The philosophical disagreement between Foti and Moody’s isn’t some yawning chasm across which no mere mortal could possibly see the other side. Moody’s said the city is slightly under-reserved; Foti said Costa Mesa’s reserves put it on the high side of normal. It’s only the union that tries to magnify this honest disagreement into an apocalyptic showdown between the unionized forces of Jesus Christ on a white unicorn or man-faced sheep vs. a multi-headed Whore of Babylon operating inside City Hall.

It’s possible we side with Moody’s—and therefore with the city council majority—because we actually hang around Costa Mesa. We can see what Foti probably didn’t: that years of rising pensions and healthcare for city employees has robbed the city of its ability to fund streets, parks and such buildings as City Hall.

You can see the misplaced priorities if you take a walk, as we did this week, across the athletic fields at Estancia High School—the hard-packed dirt and weeds next to the bathrooms that serve the adjacent stadium. In a city notoriously short of parks, schools playgrounds have become the default practice fields of many organized youth sports and adult leagues. For a fee, the Pop Warner and AYSO kids can stomp Estancia’s sod into something like asphalt. And they do. This is no verdant glen, no playing field of Eton; it’s Tom Joad’s Oklahoma. There are, as one local put it, “simply too many feet.” Why? Because the kids have got no place else to go, because—after paying for salaries and pensions—there’s no cash left for new parks, and little money remaining to support existing parks.

The city’s own brief experiment in keeping up athletic fields ended two years ago when, financially strapped, the City of Costa Mesa made a choice: it could continue to weed, water and fertilize its Farm Sports Complex, or it could cut the maintenance expense, let the field return to its natural/fallow weedy state—and push the savings into pension and healthcare for city workers. It chose the latter. That decision is now etched in the landscape, a kind of horticultural “drop dead” from the Orange County Employees Association to Costa Mesa’s kids.

Ditto for the city’s streets—already crappy, and now by some estimates just five years from failure—and for its City Hall, where such renovations as air-conditioning and heating are delayed year after year, and dismissed recently by Muir’s high-priced union PR team as luxuries: “[F]east your eyes on the proposed budget released by the city last week. According to the official budget, millions in new paint and carpet is still planned!” Still planned, still unfunded.
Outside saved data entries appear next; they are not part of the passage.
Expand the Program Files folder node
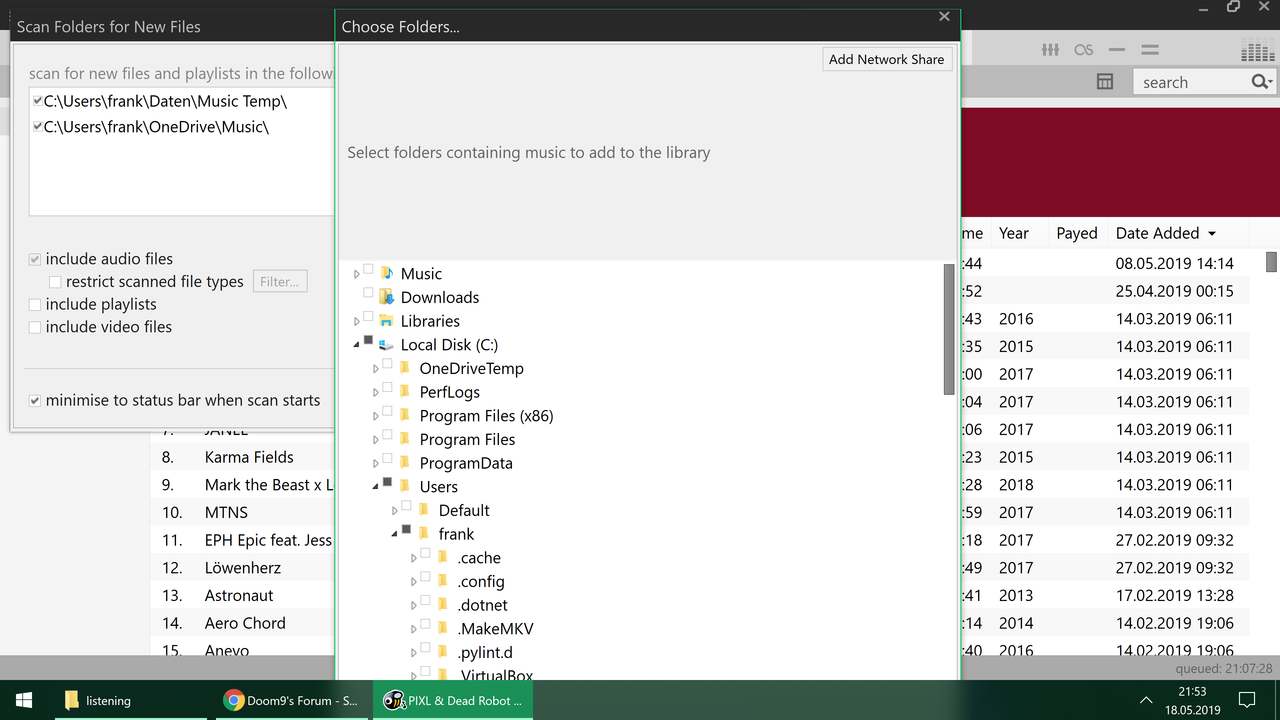The width and height of the screenshot is (1280, 720). pos(376,439)
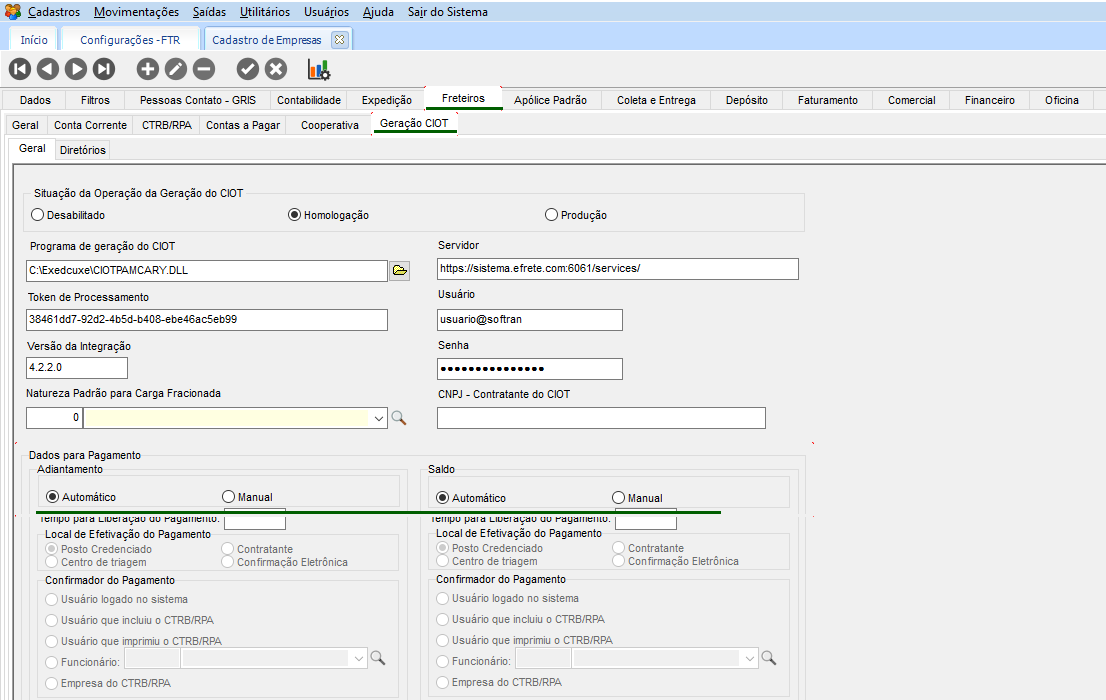Confirm changes with checkmark icon

click(247, 69)
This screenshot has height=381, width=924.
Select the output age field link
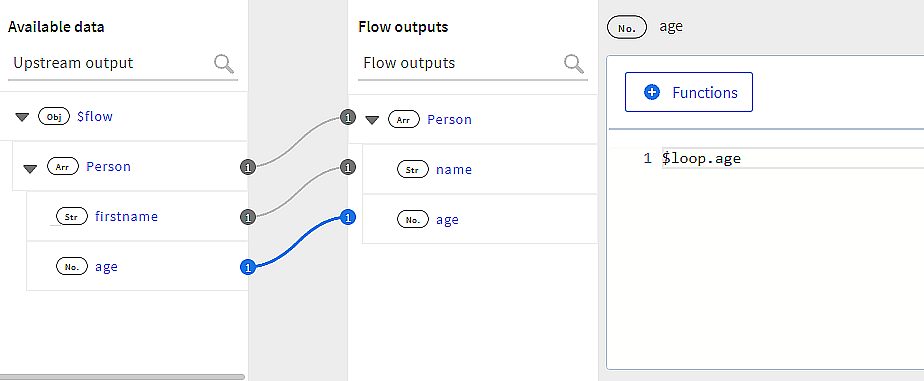447,220
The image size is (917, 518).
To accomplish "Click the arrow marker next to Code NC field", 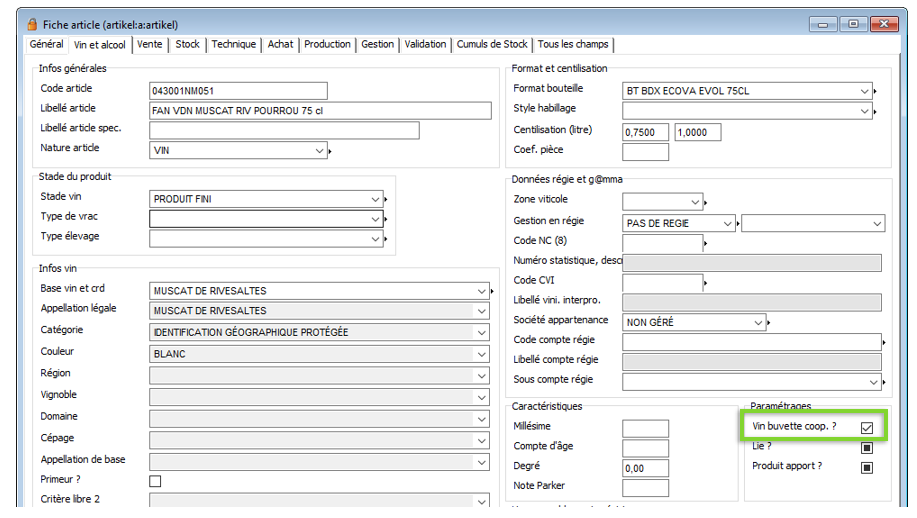I will (705, 243).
So, we thank Mr. Foti for confirming that the city “is better than average where they’re sitting financially at this point,” though “not in a great financial position.”

We think that means we’re better off than many other cities (hello, Vallejo!), but could be doing much better. If so, we think so, too. We’d like to start by living within our means. That would indicate an end to unfunded—unfundable—pension and benefit programs that force us to sacrifice the streets and parks that make Costa Mesa livable.

Streets? Parks? They may as well be dipped in gold and filled with cash so far as the OCEA is concerned. Instead, the union would have us tap reserve accounts to fund the ongoing costs of employee pensions and benefits. But that’s a one-time solution—the sort of sleight-of-hand business savvy that created the U.S. housing bubble and subsequent economic meltdown; the kind of negligent budgeting that had California add costly programs based on the expectation that the late 1990s run-up in dot-com stocks would last forever. What happens next year when, because Costa Mesa has still failed to cap the city’s obligation vis-à-vis ongoing employee costs, the operating expense has risen again—and this time there are no reserves to tap? When we’re confronted with failing parks, streets and buildings? Faced with declining sales tax revenue?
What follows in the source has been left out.